SUTTERBY NANOFLUID FLOW WITH MICROORGANISMS AROUND A CURVED EXPANDING SURFACE THROUGH A POROUS MEDIUM: THERMAL DIFFUSION AND DIFFUSION THERMO IMPACTS

This study anticipates examining a slip bioconvective movement of a non -Newtonian Sutterby nanofluid (SF) layer with motile microorganisms, where the fluid layer flows over a curved stretching surface. The movement is taken across a permeable medium under the influence of thermal diffusion, diffusion thermo, an unchanged vertical magnetic field (MF), joule heating, thermal radiation, and chemical reactions. The mathematical construction comprises momentum, energy, nanoparticles volume fraction, and microorganism concentration equations along with linear slip velocity and applicable boundary conditions (BCs). The motivation of the problem concerns recent progress in curved electronics and microchip technology, which made a growing development of the remarkable weaknesses of traditional planar electronics, which concerns the importance of the current work. Furthermore, the implication of this work emerges from the participation of microorganisms in the flow over a curved surface and shares with the temperature, velocity, and nanoparticle system of equations. This prototype is widely applicable in some manufacturing and engineering mechanisms like conduits, sports balls, combustion, inflated broadcast, and flow -structure contact between hydrodynamics and aerodynamics. The configuration of nonlinear partial differential equations (PDEs) is converted into ordinary differential equations (ODEs) by consuming suitable similarity transformations.

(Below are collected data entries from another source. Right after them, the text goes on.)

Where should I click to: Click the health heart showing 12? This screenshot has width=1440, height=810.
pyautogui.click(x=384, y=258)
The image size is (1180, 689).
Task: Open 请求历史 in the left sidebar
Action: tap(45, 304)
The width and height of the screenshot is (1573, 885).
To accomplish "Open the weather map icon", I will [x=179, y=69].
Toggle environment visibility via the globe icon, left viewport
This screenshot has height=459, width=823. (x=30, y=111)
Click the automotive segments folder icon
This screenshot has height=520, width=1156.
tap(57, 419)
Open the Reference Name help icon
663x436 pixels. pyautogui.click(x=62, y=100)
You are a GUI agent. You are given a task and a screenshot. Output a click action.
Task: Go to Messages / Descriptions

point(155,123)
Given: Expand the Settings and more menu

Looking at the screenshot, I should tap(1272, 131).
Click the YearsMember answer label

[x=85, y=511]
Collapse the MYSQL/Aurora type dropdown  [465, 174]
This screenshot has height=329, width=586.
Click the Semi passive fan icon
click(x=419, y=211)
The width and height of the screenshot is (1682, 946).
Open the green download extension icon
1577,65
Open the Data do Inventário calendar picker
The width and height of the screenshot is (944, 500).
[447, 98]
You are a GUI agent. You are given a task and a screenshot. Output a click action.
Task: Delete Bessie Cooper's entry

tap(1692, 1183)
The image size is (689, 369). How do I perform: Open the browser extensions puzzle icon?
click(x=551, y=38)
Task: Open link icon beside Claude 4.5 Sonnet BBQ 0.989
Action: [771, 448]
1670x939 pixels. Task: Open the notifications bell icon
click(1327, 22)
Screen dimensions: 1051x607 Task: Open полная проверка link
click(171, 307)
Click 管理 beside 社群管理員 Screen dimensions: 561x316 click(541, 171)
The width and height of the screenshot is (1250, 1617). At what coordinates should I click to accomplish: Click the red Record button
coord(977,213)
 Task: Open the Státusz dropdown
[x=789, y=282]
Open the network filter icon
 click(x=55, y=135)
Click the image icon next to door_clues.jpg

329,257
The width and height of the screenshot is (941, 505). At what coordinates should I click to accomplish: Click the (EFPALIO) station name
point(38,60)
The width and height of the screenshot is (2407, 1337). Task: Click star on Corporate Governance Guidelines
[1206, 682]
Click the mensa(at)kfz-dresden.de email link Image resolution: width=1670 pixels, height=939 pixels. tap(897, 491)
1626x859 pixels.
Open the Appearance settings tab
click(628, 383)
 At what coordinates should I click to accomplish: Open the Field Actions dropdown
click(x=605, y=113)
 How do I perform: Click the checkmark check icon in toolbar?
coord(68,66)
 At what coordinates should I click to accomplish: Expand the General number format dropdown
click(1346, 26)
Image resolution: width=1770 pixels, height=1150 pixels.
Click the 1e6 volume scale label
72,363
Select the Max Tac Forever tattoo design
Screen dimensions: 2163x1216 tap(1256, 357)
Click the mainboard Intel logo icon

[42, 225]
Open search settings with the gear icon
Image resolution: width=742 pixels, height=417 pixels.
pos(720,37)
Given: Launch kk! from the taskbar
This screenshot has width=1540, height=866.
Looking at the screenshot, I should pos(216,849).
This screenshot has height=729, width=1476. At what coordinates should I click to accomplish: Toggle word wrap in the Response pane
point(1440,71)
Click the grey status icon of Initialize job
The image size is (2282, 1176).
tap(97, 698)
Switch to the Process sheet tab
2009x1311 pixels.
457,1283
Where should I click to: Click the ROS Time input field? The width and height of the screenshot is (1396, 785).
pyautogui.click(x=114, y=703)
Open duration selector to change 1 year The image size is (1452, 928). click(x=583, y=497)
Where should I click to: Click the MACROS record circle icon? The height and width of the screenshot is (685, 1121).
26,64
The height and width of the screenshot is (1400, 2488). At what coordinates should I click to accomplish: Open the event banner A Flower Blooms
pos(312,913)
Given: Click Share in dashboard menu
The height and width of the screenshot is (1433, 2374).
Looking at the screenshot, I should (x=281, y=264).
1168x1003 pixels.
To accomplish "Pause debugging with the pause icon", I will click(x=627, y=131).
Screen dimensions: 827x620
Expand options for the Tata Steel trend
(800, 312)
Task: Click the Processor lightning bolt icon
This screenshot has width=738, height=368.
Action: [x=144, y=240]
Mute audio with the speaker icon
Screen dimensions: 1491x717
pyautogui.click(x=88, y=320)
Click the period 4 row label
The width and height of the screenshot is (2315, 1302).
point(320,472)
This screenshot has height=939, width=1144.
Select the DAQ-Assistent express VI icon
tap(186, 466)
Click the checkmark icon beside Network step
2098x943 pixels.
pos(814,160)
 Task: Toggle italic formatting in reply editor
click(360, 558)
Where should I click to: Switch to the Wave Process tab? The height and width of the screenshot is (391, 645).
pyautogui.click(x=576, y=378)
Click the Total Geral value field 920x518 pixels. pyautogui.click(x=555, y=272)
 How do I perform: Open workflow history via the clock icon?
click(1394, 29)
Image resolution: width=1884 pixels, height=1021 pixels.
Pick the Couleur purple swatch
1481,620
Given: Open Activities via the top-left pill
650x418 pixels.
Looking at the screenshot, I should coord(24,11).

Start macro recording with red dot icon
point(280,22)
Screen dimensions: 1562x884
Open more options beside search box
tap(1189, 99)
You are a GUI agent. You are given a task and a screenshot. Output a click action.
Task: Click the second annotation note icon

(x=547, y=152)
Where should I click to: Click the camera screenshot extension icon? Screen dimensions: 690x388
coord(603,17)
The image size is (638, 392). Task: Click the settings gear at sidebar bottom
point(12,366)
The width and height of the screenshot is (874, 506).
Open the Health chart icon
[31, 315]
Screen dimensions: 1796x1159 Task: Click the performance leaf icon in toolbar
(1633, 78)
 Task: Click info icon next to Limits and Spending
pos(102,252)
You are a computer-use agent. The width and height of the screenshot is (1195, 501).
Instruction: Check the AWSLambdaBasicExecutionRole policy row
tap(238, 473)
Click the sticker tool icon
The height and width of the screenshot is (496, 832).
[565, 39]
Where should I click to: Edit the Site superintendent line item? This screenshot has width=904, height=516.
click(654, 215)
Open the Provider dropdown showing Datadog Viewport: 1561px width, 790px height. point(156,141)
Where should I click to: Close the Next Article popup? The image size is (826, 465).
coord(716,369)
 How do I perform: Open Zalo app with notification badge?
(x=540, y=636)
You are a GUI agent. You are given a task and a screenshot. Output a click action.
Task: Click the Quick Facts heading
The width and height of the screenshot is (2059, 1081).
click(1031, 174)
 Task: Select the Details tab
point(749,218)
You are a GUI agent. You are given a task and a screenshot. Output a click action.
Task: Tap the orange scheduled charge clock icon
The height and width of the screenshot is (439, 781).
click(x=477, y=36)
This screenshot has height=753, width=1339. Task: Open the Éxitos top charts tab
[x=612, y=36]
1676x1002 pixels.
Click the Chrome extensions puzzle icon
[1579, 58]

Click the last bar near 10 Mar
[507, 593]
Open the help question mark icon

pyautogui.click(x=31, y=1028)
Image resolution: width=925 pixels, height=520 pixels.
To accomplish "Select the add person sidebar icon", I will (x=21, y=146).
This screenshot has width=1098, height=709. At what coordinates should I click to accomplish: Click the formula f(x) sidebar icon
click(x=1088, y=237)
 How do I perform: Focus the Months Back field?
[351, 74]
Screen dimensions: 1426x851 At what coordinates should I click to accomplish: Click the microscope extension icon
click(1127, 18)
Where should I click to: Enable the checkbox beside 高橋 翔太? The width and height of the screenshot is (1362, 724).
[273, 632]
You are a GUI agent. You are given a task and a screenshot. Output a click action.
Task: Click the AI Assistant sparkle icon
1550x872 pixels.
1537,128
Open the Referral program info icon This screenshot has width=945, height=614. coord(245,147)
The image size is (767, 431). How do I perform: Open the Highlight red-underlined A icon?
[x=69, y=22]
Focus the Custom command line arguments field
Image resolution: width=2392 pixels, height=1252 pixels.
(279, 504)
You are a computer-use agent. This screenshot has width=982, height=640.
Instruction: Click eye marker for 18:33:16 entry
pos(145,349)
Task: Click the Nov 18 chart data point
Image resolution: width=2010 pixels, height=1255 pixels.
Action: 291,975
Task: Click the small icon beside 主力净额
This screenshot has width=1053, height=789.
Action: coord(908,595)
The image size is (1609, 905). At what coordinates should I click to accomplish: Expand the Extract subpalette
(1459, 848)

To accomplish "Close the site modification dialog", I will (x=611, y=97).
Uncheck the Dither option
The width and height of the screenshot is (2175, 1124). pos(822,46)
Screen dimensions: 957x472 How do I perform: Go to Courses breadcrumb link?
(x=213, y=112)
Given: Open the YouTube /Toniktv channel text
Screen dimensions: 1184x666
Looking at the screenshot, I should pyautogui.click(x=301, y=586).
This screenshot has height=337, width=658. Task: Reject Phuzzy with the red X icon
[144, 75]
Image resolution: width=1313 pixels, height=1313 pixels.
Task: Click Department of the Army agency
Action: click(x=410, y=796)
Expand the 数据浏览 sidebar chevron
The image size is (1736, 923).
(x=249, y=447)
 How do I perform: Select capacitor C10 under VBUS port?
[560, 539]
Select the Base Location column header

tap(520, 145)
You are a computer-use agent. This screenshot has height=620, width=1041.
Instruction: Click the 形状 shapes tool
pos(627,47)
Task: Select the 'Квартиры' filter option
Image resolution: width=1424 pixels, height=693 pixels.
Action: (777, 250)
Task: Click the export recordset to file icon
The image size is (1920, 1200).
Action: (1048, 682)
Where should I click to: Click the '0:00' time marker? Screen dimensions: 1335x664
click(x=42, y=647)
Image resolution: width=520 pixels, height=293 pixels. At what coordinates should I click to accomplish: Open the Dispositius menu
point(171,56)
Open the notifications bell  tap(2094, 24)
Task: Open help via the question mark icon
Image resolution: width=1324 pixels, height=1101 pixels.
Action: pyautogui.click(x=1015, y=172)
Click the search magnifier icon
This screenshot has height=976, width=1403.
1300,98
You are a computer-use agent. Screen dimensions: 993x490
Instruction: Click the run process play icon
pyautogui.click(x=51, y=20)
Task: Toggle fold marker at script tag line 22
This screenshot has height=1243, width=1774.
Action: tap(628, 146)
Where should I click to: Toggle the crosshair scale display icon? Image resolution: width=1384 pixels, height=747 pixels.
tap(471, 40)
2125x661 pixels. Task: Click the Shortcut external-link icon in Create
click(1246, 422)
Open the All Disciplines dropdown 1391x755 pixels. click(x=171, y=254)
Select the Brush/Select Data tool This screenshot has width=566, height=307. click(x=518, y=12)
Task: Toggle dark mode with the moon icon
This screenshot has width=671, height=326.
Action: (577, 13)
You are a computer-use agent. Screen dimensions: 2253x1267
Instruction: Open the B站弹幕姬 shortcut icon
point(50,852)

The resulting equations are numerically analyzed via the fourth -order Runge-Kutta (RK-4) in concurrence with the shooting technique. The graphical construction of the targeted distributions is analyzed to recognize the effects of the relevant material coefficients. As key outcomes, it is noted that the greater the curvature of the surface, the greater the temperature, velocity, microorganisms, and nanoparticle distributions. Correspondingly, the Soret and Dufour impacts are found to be the improvement coefficients of the heat and dampness of both nanoparticle and microorganism condensation. Additionally, heat transmission develops with almost all relevant parameters, which is a noteworthy finding that can benefit potential applications.